Excerpts from Jim Conrad's
Naturalist Newsletter

from the December 11, 2006 Newsletter issued from Sierra Gorda Biosphere Reserve, QUERÉTARO, MÉXICO
MEXICAN SYCAMORES

One of my tasks at the Biosphere Reserve is to visit all the region's ecotouristic destinations and take notes and pictures. I don't get paid for it but I'm given a place to stay and I like doing it. Last Monday I was taken to the Río Escalones where a tiny community of campesinos hopes to entice visitors to use its picnic area set along a pretty little stream, and take a guided hike to see where the stream runs beneath a natural stone bridge. You can see the Río Escalones cascading among boulders  below:

Mexican Sycamores, Platanus mexicana

Things in that picture may look awfully familiar to you, especially because leaning out over the stream are large trees looking very much like the sycamores we have in North America. They are indeed sycamores but not our North American ones. The gringo trees are American Sycamores, Platanus occidentalis, while the ones in the picture are Mexican Sycamores, Platanus mexicana.
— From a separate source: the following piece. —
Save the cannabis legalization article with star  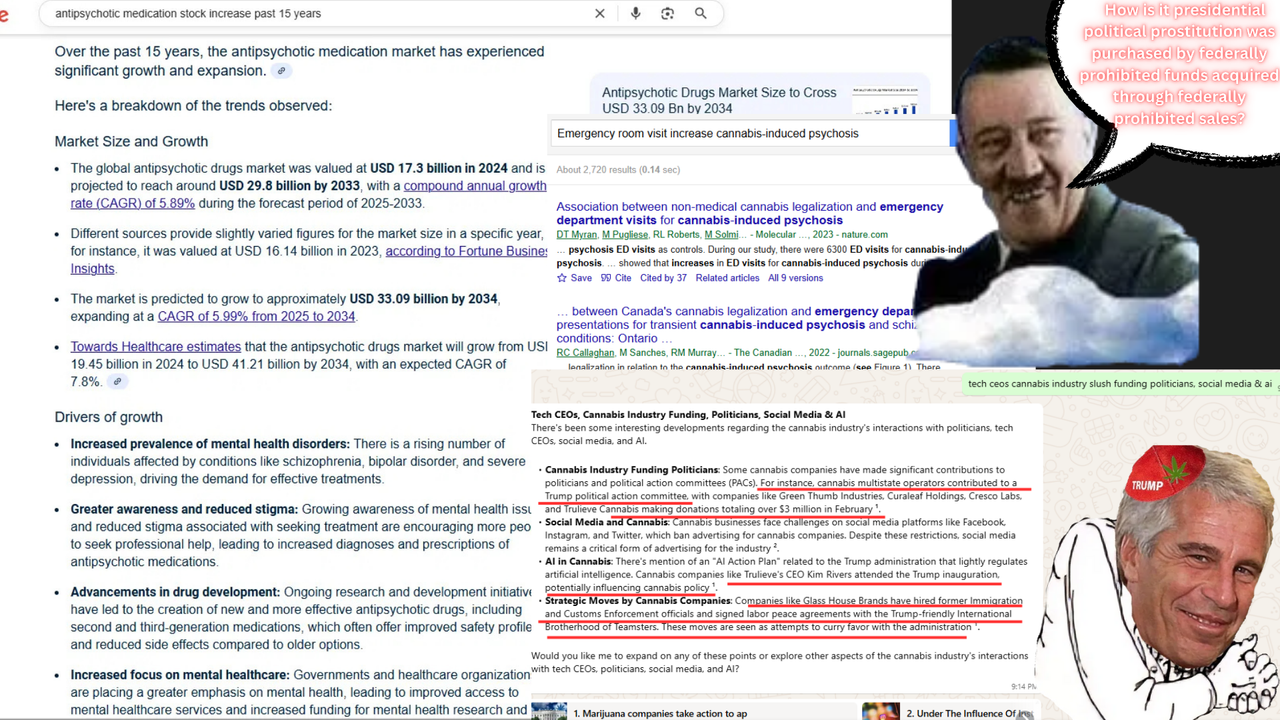(574, 278)
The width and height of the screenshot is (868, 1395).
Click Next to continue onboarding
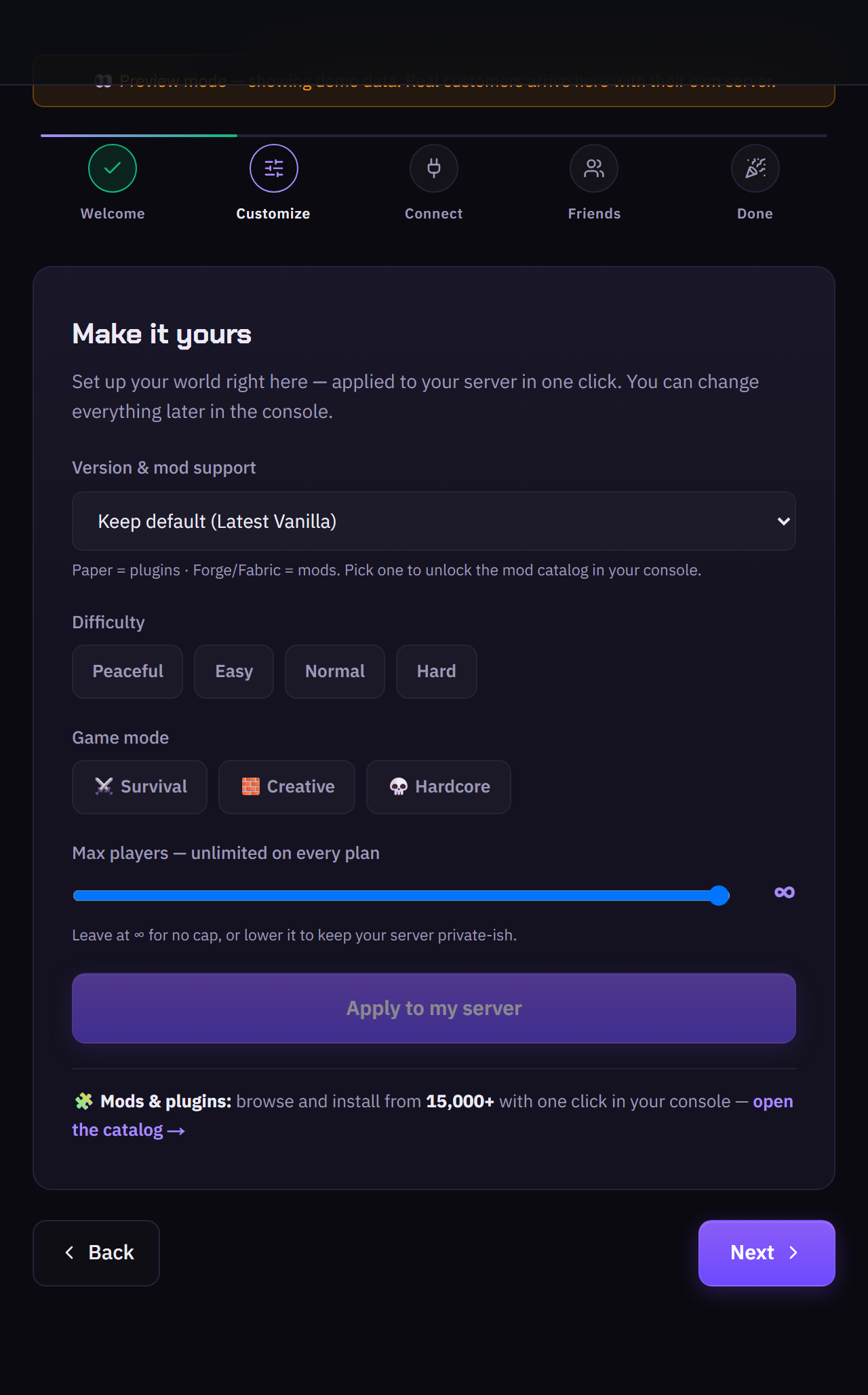coord(767,1253)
Right now our Mexican Sycamores still bear green leaves but the leaves are turning brown and starting to fall. It's curious that this species who doesn't have to worry about water or even frosts is losing its leaves. Maybe losing the leaves is a vestigial, genetically fixed trait inherited from a northern or Ice-Age ancestor who lost leaves during cold winters, or maybe it's a way of ridding the trees of insect- and fungus-infected leaves and starting all over with healthy new ones.

Though the Mexican and American Sycamores are a lot alike you can see in the picture that the Mexican species tends to produce a massive trunk base that soon splits into smaller two to several smaller trunks. I read that here the species flowers from December to February, then the fruits mature from April to August.
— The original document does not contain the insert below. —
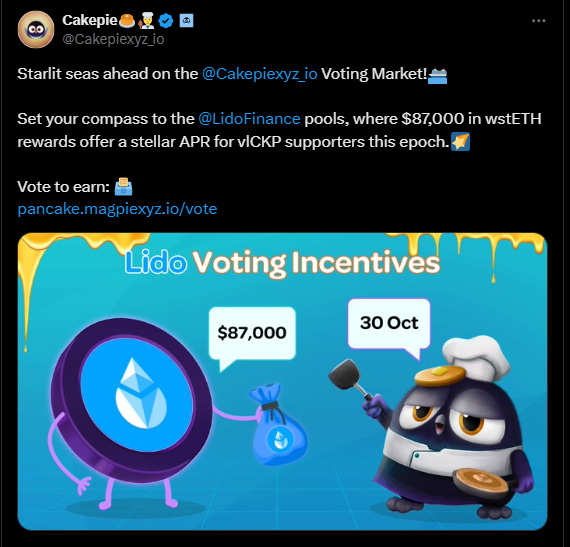
Task: Open pancake.magpiexyz.io/vote link
Action: [x=117, y=209]
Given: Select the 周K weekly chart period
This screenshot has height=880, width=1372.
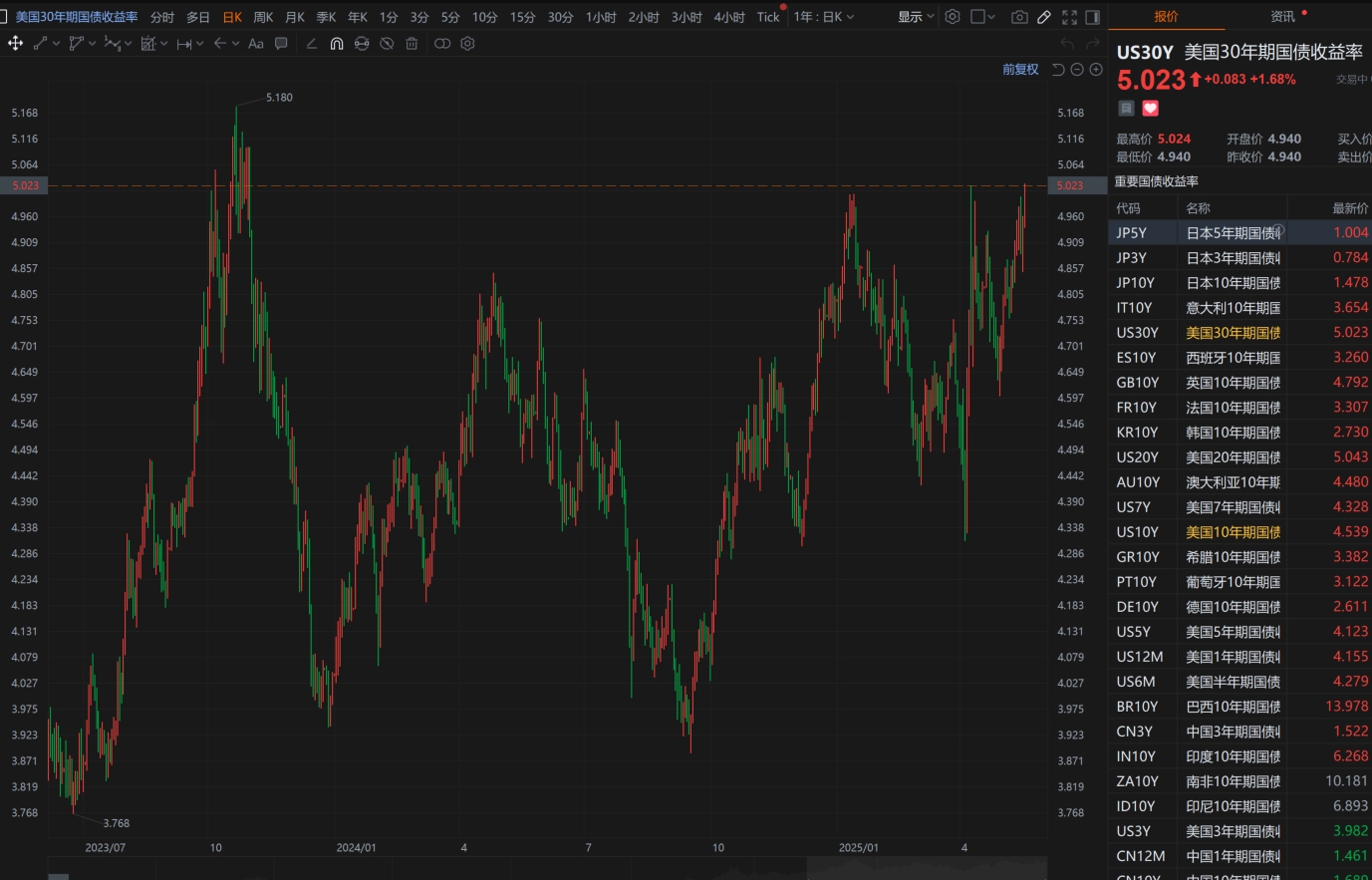Looking at the screenshot, I should pos(263,17).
In Spanish this tree is called "Álamo." Our English name "sycamore" is a pretty word. One interpretation of that name's etymology is that it came into English around 1350 from the Old French "sicamor," which derived from the Latin "sycomorus," which came from the Greek "sykomoros," which was based on "sykon," which means "fig," and "moron," which means "mulberry." Well, sycamore leaves are a little similar to mulberry leaves, if you think about it. Other ideas about the origin of "sycamore" are at http://www.etymonline.com/index.php?term=sycamore.

Sycamores are often called "plane trees." The word "plane" passed through various languages from the old Greek "platanistos," the "plata" part associated with "platys," which means "broad," referring to the tree's large, wide leaves.
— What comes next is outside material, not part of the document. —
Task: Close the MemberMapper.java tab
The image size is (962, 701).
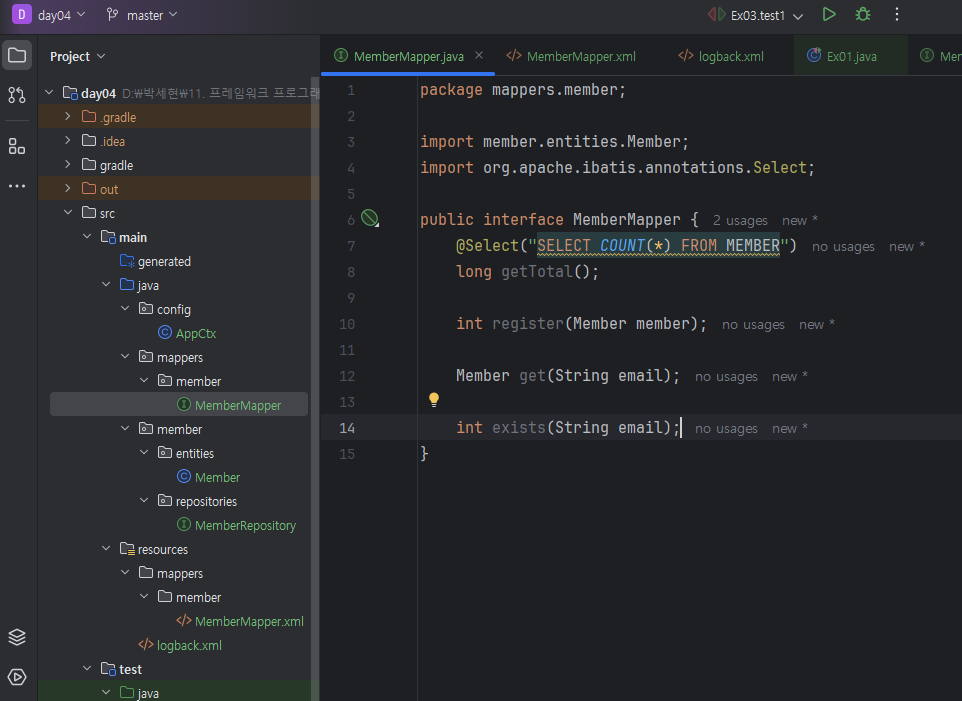Action: (x=479, y=56)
Mexican Sycamores are native to northeastern and central Mexico. Mexico also is home to the Chiapas and Oaxaca Sycamores in the south, Gentry's Sycamore in the west, Rzedowski's Sycamore in the east and the Arizona Sycamore in the northwest. On the whole planet only about ten sycamore species are recognized so a good bet is that the first primitive sycamores arose in Mexico. Sycamore species also occur in Asia and Europe. It's interesting that when European species are crossed with American ones fertile hybrids are produced.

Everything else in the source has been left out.